O sea que antes de poner en discusión el sistema patriarcal que las obliga a vender sus cuerpos, las prostitutas condenan los obstáculos y castigos con que les hacen pagar la opción de trabajo. Sin tanto rollo, a la respetable sociedad las prostitutas indagan lo inadmisible de su situación: ¿basta la demanda para explicar la prostitución? ¿Y qué de las condiciones de la oferta?
Lo despreciable no sería el oficio sino el policía que la chantajea, el proxeneta que la explota, los moralistas que la condenan, el cliente que acaba frustrado y el Estado que se enreda con sus regulaciones. Más que el dinero, a las prostitutas les importa el poder que se lo roba, pues a su modo saben que antes que prestar un ``servicio'' responden a la miserable libido del patriarcado.
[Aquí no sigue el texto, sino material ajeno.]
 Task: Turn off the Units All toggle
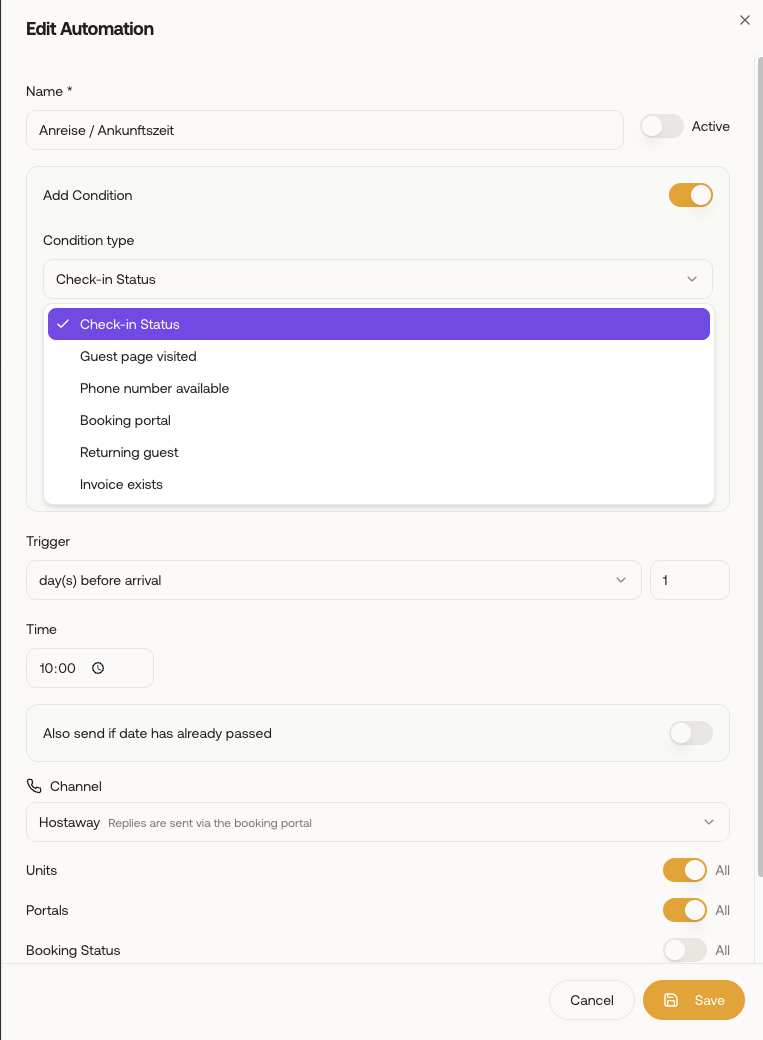pos(685,870)
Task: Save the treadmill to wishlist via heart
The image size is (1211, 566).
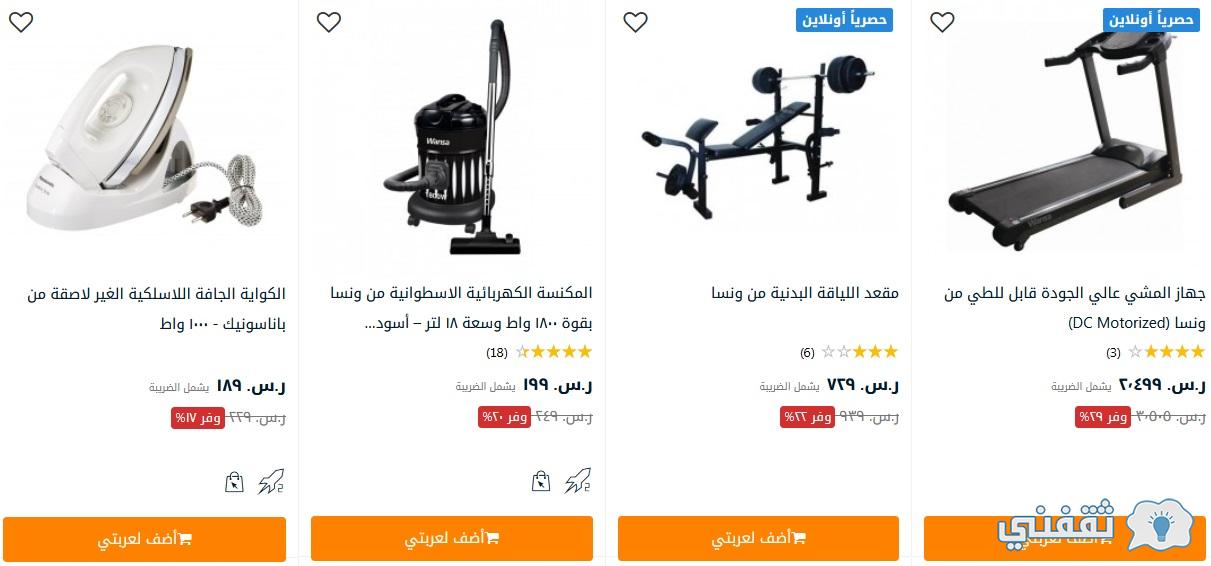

Cuando Aurora se fue, Pla escribió: ``He perdido el amor de mi vida''. El romance siguió por vía epistolar. Pero cuando cumplió 70 años, edad en que muchos escritores envilecidos por la fama viran los ojos en blanco y concluyen que lo importante es la ``imaginación'', Josep Pla hizo maletas y viajó a Buenos Aires. Y allí estaba Aurora, con los brazos abiertos.
Escribe Pla: ``Después de comer, pasamos el rato con la obsesión de siempre. Luego salimos con Don Pedro a ver el paisaje''. Años atrás había apuntado en el diario: ``En la prostitución, la memoria no existe''. Aurora supo perdonarlo.